** Begin SUPPLIED RECORDS **

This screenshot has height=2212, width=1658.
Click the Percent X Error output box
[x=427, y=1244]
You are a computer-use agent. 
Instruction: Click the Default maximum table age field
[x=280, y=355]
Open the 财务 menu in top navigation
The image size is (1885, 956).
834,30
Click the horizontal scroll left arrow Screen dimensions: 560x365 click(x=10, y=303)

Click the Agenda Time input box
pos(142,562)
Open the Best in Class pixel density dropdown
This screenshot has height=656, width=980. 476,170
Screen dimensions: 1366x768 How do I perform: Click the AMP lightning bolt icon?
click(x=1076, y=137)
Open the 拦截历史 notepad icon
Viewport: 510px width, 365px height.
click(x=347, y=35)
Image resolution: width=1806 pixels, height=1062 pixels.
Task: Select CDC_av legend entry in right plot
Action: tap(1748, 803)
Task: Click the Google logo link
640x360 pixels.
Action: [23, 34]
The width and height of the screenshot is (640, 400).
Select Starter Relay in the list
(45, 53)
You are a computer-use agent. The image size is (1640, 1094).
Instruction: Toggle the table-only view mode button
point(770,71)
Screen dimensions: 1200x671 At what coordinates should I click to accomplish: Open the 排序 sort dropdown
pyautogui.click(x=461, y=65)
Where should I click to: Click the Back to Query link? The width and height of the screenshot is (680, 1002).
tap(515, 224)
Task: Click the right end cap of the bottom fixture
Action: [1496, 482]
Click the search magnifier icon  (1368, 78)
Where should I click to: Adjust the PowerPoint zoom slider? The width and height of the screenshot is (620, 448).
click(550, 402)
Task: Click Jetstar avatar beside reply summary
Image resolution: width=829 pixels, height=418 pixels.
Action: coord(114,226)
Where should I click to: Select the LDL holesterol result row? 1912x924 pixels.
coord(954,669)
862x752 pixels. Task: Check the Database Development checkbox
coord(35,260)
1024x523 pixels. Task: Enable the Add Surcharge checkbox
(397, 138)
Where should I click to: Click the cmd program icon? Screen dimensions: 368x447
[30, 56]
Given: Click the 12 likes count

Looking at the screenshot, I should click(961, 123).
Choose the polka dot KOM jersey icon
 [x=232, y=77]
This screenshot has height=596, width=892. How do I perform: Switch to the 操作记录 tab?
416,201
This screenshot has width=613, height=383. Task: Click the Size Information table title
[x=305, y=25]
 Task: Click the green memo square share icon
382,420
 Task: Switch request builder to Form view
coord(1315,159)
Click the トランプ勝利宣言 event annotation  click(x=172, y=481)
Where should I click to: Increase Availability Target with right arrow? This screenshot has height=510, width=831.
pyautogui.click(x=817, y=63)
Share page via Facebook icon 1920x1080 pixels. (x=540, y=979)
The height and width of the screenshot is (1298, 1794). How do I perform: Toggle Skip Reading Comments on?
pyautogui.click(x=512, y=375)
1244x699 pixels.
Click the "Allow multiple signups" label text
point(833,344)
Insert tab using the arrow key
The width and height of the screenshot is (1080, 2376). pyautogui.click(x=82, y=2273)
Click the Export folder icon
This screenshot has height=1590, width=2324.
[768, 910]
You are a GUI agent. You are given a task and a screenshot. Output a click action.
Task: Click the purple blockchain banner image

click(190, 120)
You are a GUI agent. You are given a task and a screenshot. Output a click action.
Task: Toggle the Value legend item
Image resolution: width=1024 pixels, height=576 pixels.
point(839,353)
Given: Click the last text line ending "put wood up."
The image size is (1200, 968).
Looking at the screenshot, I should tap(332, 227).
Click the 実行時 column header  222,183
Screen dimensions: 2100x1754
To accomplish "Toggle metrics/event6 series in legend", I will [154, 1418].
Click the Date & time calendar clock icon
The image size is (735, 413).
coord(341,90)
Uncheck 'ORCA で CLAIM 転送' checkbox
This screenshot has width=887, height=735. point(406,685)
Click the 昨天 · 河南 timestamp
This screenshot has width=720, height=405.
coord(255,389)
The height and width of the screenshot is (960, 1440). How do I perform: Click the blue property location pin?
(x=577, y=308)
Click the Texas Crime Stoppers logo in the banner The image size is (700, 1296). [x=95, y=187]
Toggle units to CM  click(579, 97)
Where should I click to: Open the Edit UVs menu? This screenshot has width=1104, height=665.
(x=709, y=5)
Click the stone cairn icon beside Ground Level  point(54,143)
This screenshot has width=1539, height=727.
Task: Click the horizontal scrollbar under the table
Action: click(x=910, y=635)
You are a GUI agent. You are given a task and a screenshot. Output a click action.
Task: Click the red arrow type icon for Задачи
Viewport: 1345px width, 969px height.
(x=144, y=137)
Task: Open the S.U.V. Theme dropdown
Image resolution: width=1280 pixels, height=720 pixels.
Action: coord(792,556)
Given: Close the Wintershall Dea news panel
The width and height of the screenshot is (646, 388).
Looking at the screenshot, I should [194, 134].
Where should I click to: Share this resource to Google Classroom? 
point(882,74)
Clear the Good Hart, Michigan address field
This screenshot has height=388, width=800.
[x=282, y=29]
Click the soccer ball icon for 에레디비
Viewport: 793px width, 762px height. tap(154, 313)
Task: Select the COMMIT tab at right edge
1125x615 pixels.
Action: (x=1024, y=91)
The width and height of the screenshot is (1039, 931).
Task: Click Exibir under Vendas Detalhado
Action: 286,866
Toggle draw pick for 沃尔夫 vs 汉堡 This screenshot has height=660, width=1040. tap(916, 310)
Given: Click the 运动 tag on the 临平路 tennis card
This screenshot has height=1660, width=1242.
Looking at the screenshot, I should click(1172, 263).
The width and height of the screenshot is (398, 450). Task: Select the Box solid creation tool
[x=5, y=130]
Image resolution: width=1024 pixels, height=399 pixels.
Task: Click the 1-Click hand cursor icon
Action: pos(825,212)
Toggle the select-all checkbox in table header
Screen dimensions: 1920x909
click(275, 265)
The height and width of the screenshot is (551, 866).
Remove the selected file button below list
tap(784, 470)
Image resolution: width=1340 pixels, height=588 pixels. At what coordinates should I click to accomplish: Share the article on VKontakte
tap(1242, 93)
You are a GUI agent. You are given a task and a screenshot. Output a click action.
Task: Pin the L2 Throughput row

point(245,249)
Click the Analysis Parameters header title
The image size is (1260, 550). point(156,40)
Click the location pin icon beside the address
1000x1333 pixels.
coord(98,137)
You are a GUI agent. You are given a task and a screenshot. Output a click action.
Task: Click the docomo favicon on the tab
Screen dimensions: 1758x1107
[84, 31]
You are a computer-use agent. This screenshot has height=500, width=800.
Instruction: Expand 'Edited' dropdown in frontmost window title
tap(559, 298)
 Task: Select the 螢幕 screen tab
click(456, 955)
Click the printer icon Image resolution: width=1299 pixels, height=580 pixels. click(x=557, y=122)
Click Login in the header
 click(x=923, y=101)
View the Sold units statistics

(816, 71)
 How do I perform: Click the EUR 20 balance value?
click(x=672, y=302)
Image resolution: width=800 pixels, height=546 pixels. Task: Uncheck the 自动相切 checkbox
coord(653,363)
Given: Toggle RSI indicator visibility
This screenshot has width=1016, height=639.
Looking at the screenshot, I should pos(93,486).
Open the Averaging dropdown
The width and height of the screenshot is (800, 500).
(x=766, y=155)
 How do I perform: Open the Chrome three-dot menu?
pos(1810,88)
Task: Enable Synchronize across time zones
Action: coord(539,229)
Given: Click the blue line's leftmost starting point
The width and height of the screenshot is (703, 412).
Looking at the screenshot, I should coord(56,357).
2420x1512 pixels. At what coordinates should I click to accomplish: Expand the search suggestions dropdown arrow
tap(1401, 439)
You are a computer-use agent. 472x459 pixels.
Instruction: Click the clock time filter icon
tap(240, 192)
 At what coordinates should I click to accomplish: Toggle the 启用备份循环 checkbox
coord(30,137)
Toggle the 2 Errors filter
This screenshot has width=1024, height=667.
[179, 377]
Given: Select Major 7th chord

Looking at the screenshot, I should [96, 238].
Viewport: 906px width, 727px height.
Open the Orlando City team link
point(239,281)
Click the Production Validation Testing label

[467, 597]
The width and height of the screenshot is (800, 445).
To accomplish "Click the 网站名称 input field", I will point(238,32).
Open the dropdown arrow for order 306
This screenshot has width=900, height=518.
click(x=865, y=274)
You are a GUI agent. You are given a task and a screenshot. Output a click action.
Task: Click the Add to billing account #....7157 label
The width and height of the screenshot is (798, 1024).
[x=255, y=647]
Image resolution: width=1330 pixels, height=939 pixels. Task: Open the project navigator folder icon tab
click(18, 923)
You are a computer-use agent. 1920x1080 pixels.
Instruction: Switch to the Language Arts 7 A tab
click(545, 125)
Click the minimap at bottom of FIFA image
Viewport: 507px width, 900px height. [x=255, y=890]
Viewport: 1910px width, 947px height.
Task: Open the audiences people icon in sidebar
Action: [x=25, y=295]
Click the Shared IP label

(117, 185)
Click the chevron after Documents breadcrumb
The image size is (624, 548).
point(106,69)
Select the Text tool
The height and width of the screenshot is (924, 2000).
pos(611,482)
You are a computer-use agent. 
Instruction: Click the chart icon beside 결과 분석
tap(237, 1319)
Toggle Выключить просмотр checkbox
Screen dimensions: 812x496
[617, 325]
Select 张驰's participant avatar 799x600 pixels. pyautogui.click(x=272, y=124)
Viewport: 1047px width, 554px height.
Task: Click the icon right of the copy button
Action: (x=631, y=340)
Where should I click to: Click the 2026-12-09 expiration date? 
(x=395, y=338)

** End SUPPLIED RECORDS **

● **SHORT EXERCISE**:
Copy out the material starting at the line containing "1024x523 pixels. Task: Enable" and ending with the line containing "coord(1315,159)", both of those lines included, with nothing changed.

● **OUTPUT**:
1024x523 pixels. Task: Enable the Add Surcharge checkbox
(397, 138)
Where should I click to: Click the cmd program icon? Screen dimensions: 368x447
[30, 56]
Given: Click the 12 likes count

Looking at the screenshot, I should click(961, 123).
Choose the polka dot KOM jersey icon
 [x=232, y=77]
This screenshot has height=596, width=892. How do I perform: Switch to the 操作记录 tab?
416,201
This screenshot has width=613, height=383. Task: Click the Size Information table title
[x=305, y=25]
 Task: Click the green memo square share icon
382,420
 Task: Switch request builder to Form view
coord(1315,159)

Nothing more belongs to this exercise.